### Set task A
List the three guiding forces behind song censorship that the text on censored song titles names.

Of course, Mrs. Spears is just the latest in a long line of illustriously censored songs. This differs, of course, from a mere lyric being bleeped out, which would canvas nearly every hip-hop single of the last two decades; cover art being airbrushed, a la the Black Crowes' Amorica; or a song's complete and controversial removal from all pressings, as in the case of Body Count's "Cop Killer."

But the guiding forces are generally the same, and at their minimum incorporate the following: conservative media, righteous protest groups and puritanical retail chains. All of the above have upheld the time-honored tradition of illogically inciting teen-baiting scandal and sensationalism around something that would otherwise pass through the bowels of our cultural intake like a harmless blast of fiber.

So while there are no doubt several more worthy of inclusion, here are five risque, and subsequently retitled, songs that either awkwardly sapped the song of its original appeal, or in some cases just made us laugh at the stick up censor-happy advocates' asses.

5. Akon featuring Snoop Dogg, "I Wanna Fuck You"
Re-Titled As: "I Wanna Love You"
Degree Of Silliness: Absurd, But Understandable
Granted, if you're going to release a single that graphically refers to copulation, you're probably well-prepared to acquiesce and record a modified version. But "I Wanna Love You" presents a dual-edged dilemma: 1. Particularly when paired with the video, and for anyone familiar with either man's careers, it rings transparently disingenuous as a romantic offering. 2. It presents "love" in this instance as an action verb, and it ultimately winds up feeling as if its missing a double modifier, like perhaps a "make" before "love" and a "to" prior to "you" for clarification. Because to suggest "love" in its most sentimental form is both in blatant contrast to where Akon places emphasis on the lyrics and awkwardly juxtaposed against the content of the verses.

### Records for the exercise
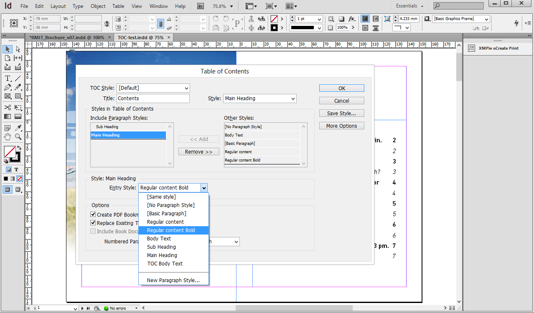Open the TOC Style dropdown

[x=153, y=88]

---

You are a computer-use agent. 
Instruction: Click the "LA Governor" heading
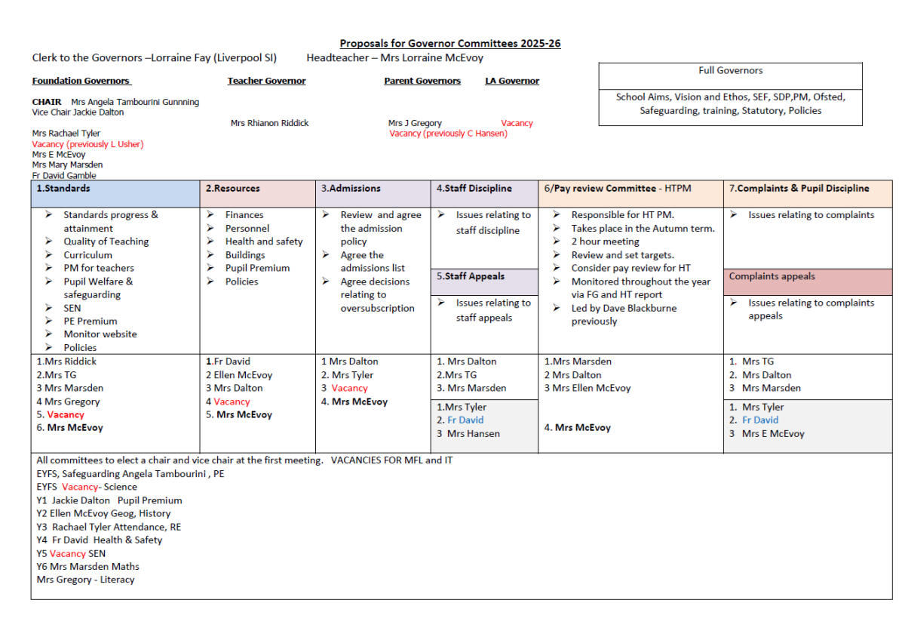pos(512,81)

### Set task B
Render the rows from the line containing "You are a computer-use agent." through the line containing "pos(512,81)", both included, as a JSON list of strings with one string per line. Omit the pictures.

### Correct output A
- conservative media
- righteous protest groups
- puritanical retail chains

### Correct output B
[
  "You are a computer-use agent. ",
  "Instruction: Click the \"LA Governor\" heading",
  "pos(512,81)"
]